- [WHAT IS REQUIRED]
Search each line of the data for the word "Select"; copy every line where it is found.

▽

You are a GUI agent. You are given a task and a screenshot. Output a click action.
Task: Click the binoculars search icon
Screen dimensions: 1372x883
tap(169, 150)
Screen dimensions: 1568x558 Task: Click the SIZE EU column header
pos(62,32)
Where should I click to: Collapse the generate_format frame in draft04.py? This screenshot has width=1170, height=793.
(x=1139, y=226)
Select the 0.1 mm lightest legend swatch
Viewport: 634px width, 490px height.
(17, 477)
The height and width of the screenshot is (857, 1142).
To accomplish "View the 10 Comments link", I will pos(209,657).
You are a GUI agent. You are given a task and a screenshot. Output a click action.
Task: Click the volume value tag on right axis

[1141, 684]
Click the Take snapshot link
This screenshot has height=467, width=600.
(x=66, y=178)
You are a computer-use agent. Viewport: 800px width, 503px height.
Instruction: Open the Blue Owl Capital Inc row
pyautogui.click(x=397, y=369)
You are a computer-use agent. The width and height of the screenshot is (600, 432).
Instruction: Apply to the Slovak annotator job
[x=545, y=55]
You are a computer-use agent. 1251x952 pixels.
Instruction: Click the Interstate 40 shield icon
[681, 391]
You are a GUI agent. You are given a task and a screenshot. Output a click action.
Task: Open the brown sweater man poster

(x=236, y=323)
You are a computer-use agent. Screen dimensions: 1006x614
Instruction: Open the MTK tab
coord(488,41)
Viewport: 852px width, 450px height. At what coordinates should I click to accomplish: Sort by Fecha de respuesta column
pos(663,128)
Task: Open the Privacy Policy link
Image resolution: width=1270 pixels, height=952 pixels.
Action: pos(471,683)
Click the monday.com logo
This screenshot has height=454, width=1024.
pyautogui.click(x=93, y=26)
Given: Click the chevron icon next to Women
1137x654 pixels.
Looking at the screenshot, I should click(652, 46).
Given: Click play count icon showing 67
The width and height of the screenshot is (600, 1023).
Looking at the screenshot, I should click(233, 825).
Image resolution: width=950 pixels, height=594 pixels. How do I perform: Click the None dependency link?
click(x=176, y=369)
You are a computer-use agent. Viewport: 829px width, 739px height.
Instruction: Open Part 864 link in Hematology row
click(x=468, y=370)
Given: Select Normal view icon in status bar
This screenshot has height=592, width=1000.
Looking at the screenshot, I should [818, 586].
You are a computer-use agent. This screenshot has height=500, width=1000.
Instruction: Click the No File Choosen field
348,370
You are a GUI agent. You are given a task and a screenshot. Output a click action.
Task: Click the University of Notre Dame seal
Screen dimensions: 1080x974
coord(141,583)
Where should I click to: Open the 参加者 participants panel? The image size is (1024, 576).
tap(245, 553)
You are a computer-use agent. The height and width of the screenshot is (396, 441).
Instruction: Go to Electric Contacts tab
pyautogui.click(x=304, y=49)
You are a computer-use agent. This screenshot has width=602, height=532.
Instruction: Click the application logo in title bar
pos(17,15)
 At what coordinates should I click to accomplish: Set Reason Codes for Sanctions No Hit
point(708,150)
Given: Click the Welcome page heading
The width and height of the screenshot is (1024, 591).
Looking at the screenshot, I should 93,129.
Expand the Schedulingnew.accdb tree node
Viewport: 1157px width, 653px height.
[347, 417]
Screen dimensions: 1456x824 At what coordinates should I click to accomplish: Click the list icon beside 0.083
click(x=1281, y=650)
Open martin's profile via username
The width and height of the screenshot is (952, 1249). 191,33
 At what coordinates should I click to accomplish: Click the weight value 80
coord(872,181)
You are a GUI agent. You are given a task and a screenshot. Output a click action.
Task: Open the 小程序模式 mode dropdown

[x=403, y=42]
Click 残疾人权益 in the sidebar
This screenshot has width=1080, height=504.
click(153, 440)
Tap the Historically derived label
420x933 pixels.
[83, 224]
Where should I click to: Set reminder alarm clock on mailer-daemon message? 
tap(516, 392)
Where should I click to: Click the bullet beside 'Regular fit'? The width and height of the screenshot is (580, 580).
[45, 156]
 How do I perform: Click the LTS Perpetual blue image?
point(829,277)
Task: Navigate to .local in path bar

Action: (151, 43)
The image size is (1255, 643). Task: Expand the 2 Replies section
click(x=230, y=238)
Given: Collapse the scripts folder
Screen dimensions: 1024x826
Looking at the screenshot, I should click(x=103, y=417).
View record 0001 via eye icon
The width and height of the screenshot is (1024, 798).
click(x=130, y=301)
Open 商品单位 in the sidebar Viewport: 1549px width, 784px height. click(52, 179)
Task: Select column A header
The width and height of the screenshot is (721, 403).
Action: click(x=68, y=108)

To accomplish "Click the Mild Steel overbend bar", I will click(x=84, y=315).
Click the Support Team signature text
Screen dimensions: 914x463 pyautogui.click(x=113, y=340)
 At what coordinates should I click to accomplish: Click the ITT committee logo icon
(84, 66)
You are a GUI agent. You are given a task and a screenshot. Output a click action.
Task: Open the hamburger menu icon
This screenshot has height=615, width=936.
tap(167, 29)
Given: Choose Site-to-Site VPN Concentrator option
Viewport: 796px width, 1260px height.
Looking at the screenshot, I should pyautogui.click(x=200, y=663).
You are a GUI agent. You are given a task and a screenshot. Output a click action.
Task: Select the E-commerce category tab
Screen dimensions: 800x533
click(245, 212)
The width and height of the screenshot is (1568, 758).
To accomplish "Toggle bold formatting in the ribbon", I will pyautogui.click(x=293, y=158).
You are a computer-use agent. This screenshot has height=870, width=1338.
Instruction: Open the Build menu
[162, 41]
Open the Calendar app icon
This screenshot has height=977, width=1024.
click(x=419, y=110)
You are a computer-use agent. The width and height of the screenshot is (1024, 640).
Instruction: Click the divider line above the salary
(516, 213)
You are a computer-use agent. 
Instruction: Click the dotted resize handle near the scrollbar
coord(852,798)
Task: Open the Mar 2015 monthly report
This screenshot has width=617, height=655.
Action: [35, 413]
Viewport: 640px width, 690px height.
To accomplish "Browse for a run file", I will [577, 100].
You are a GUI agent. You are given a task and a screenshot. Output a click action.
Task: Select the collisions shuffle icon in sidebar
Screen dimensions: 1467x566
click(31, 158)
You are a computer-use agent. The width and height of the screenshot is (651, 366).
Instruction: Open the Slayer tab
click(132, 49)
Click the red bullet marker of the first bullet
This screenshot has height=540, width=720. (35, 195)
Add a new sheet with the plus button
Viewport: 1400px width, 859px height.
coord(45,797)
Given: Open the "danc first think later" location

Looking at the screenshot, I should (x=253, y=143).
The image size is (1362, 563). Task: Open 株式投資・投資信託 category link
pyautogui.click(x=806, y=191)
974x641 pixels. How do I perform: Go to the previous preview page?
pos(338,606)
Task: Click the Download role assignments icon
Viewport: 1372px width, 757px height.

△

- [WRITTEN ANSWER]
Select the 0.1 mm lightest legend swatch
Given: Select Normal view icon in status bar
Task: Select column A header
Task: Select the E-commerce category tab
Task: Select the collisions shuffle icon in sidebar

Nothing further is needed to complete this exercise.